[Task description] Return the listing below word for word, from its first line through the line containing "(x=227, y=171)", including both of those lines.

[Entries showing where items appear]
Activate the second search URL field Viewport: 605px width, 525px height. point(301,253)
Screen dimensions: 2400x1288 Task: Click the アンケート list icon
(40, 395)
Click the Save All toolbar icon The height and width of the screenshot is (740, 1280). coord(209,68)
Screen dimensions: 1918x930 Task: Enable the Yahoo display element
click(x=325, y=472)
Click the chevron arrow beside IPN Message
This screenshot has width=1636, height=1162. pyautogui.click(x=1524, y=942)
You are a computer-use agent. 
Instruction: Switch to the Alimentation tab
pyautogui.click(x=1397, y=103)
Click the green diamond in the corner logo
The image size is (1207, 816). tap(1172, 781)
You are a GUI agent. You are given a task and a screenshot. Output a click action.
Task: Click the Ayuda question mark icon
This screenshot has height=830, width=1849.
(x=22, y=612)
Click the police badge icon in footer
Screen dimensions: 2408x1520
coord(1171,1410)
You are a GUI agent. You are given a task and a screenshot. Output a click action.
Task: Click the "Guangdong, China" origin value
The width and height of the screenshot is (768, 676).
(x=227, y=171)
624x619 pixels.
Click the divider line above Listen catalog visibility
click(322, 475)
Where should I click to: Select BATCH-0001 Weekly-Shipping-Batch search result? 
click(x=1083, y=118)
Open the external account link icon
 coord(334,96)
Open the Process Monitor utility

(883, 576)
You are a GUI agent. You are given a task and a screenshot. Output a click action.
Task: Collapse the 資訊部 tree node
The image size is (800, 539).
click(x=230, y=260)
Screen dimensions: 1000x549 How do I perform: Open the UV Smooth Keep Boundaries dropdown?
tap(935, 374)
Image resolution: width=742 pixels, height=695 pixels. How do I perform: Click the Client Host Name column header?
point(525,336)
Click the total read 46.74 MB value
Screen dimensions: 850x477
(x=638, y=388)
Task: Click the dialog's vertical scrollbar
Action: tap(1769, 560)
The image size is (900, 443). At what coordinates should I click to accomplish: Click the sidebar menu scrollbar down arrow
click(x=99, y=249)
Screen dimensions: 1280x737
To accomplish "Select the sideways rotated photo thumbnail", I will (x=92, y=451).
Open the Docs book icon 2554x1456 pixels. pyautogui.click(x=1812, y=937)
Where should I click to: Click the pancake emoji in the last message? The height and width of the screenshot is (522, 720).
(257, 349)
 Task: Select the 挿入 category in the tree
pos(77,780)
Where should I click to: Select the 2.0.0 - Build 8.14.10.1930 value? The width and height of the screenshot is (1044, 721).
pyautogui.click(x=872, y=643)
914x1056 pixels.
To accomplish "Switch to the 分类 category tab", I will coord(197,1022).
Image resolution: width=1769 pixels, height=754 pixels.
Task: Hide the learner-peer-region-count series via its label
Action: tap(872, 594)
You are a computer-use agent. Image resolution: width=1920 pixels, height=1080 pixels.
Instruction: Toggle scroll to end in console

[Task solution]
Activate the second search URL field Viewport: 605px width, 525px height. point(301,253)
Screen dimensions: 2400x1288 Task: Click the アンケート list icon
(40, 395)
Click the Save All toolbar icon The height and width of the screenshot is (740, 1280). coord(209,68)
Screen dimensions: 1918x930 Task: Enable the Yahoo display element
click(x=325, y=472)
Click the chevron arrow beside IPN Message
This screenshot has width=1636, height=1162. pyautogui.click(x=1524, y=942)
You are a computer-use agent. 
Instruction: Switch to the Alimentation tab
pyautogui.click(x=1397, y=103)
Click the green diamond in the corner logo
The image size is (1207, 816). tap(1172, 781)
You are a GUI agent. You are given a task and a screenshot. Output a click action.
Task: Click the Ayuda question mark icon
This screenshot has height=830, width=1849.
(x=22, y=612)
Click the police badge icon in footer
Screen dimensions: 2408x1520
coord(1171,1410)
You are a GUI agent. You are given a task and a screenshot. Output a click action.
Task: Click the "Guangdong, China" origin value
The width and height of the screenshot is (768, 676).
(x=227, y=171)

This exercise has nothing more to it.